Summary — LB 257 (2025)
Status: Enacted (approved by Governor May 20, 2025)
Introduced: Jan 14, 2025 — Primary Sponsor: Sen. Dan Quick
Committees/Amendments: Health & Human Services; amendments adopted include AM866 (occupational therapy provisions) and AM947 (child care licensing provisions; incorporated portions of LB274). Final passage: May 14, 2025 (46–3–0).
Main purpose
LB 257 (as amended) makes three principal sets of changes:
1. Establishes streamlined reciprocity/portability rules for Licensed Marriage and Family Therapists (LMFTs) licensed in another U.S. state or territory.
2. Updates and clarifies licensure, definitions, and scope-of-practice language in the Occupational Therapy Practice Act.
3. Strengthens certain licensing and inspection requirements under the Child Care Licensing Act related to liability insurance and background checks.
Key provisions (by topic)
Marriage and Family Therapy (sec. 38-2125, 38-2130)
- DHHS, with the Board of Mental Health Practice recommendation, must issue a Nebraska mental health practitioner license or certificate to an applicant who:
- Holds a valid, independent, unrestricted LMFT license in another state or territory that is in good standing;
- Submits an application and pays fees; and
- Passes the Nebraska jurisprudence examination.
- Applies to issuance of both full licenses and certificates; temporary licensing provisions for military spouses remain.
Occupational Therapy (multiple sections, e.g., 38-2501 et seq.; amendments via AM866)
- Revisions and clarifications of definitions (e.g., “deep thermal agent modalities,” “electrotherapeutic agent modalities”) and exclusion lists (diathermy, lasers, ultraviolet light).
- Expanded and modernized statement of the practice of occupational therapy emphasizing occupation‑based evaluation, clinical reasoning, habilitation/rehabilitation, health promotion, and prevention.
- Detailed list of components and permitted interventions (e.g., functional assessments, ADL and IADL training, virtual interventions, driver rehabilitation, wound care, assistive technology, seating and mobility assessment, feeding/swallowing management).
Child Care Licensing Act (secs. 71-1911.03, 71-1912; amendments via AM947)
- Applicants must provide written proof of liability insurance of at least $100,000 per occurrence before license issuance; existing licensees were required to obtain such coverage by July 1, 2014 (continuing requirement).
- Licensees must maintain coverage while children are in care; failure to maintain required coverage is noncompliance and may lead to suspension.
- Inspections are unannounced except for initial licensure and consultation visits.
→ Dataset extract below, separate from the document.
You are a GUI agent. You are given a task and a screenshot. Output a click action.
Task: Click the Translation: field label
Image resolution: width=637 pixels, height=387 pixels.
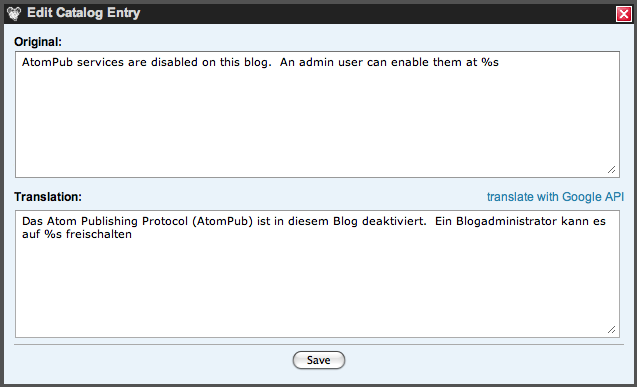click(x=48, y=197)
Inspectors must request and verify proof of current liability insurance at each unannounced inspection. If proof is not provided, licensee has three business days to submit proof or license will be suspended until coverage is verified.
- Clarifies criminal-history screening requirements (national fingerprint-based checks, NCIC sex-offender registry, state databases); cost responsibility provisions and availability of federal funds to assist fingerprinting costs are addressed.
Who is affected
- Out‑of‑state LMFTs seeking to practice in Nebraska (easier licensure portability).
- Nebraska DHHS and the Board of Mental Health Practice (administration of new reciprocity rules).
- Occupational therapists and employers/providers in Nebraska (clarified/expanded scope and permitted modalities).
- Child care providers, licensees, inspectors, and staff — particularly regarding insurance compliance and background checks; potential administrative and cost implications for providers.
Procedural/timeline notes
- Advanced through Health & Human Services Committee (hearing Feb 7, 2025). Multiple floor and enrollment amendments adopted (including AM866 and AM947). Portions of other bills (LB630, LB274) were incorporated by amendment. Passed final reading May 14, 2025; presented to and signed by Governor May 20, 2025.
- Fiscal notes were filed (dates included in record), but specific fiscal impacts are not detailed in this summary.
Anticipated impacts
- Likely reduced licensure barriers for LMFTs relocating to Nebraska and potential modest expansion of behavioral‑health workforce.
- Occupational therapy language modernizes statutory scope and may affect permitted clinical practices and regulatory oversight.
- Child care licensees may face stricter enforcement of insurance requirements and ongoing verification obligations; providers may incur costs for insurance and periodic background checks if federal assistance is unavailable.